Blogging legend Ruben Schade has done it once again. There's far too many people out there who see blogging as marketing or as some kind of passive-income money-maker. Of course, Ruben is in the opposite camp. "The most important thing you can do as a blogger is write." Don't worry about SEO crap or post lengths.

I've been noticing a trend lately: the most searchable items are usually the worst. My most recent experience is with looking up information on how to read when you're someone that doesn't like reading. Every place had the same advice and most of it was obvious or garbage. (As a side note, a post on that subject is currently drafted. Just milling over posting it.)

For another: making "video essays". Perhaps its my fault for searching that way, but nearly everything I found was SEO-optimized, word-vomited crap. I'd rather have someone explain their specific methods instead of telling me to "write a script" and "record with software XYZ". No shit. Why did you choose that font or popup style for this video? What systems do you use to write and organize notes and ideas? What inspires your thumbnails for videos?
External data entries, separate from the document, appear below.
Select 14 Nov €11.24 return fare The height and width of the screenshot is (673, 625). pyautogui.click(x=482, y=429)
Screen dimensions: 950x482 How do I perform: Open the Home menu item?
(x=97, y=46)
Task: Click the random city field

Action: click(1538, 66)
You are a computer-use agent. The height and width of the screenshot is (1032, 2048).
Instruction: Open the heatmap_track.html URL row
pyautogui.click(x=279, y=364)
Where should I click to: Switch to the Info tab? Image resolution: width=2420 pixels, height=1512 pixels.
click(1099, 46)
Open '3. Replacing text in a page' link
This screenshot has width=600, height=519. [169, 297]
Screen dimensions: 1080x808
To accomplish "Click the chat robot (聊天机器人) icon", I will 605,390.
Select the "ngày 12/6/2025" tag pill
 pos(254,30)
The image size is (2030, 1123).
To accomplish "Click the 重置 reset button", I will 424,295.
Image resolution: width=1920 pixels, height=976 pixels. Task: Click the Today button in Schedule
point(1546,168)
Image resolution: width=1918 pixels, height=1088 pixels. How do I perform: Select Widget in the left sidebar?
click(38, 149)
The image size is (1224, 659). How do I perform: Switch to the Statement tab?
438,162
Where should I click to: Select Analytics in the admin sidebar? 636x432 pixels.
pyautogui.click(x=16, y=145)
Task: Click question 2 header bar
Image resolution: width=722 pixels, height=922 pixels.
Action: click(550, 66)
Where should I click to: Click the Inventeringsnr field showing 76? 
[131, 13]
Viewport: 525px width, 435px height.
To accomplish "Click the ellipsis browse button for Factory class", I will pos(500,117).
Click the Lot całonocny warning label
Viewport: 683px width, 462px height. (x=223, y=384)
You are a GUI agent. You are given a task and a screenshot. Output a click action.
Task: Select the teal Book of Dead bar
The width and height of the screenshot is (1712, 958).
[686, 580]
Sadly, these questions are normally answered as side notes. In Praise of Shadows said in his comic book video that their covers inspired his thumbnails. WhiteLight admitted that his channel name comes from the game Prototype 2. There's probably more out there, but its past midnight at time of writing and I don't want to look for more.

There's a post that escapes my current searches. But somewhere deep inside it, the author wrote something to the effect of "why shouldn't my website be as un-monetizable as possible?". Whomever they were, they're right. Make content for the joy of it. Not for the money and gout.